## Work instructions
Your answer is every line of the material below in which the string "each" occurs.

## Record extracts
┄┄┄┄┄┄

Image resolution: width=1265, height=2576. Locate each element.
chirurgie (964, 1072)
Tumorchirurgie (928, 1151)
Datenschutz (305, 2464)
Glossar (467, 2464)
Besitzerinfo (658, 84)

┄┄┄┄┄┄

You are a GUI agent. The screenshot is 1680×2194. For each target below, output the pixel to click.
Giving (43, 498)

┄┄┄┄┄┄

## Finished exercise
Image resolution: width=1265, height=2576. Locate each element.
You are a GUI agent. The screenshot is 1680×2194. For each target below, output the pixel to click.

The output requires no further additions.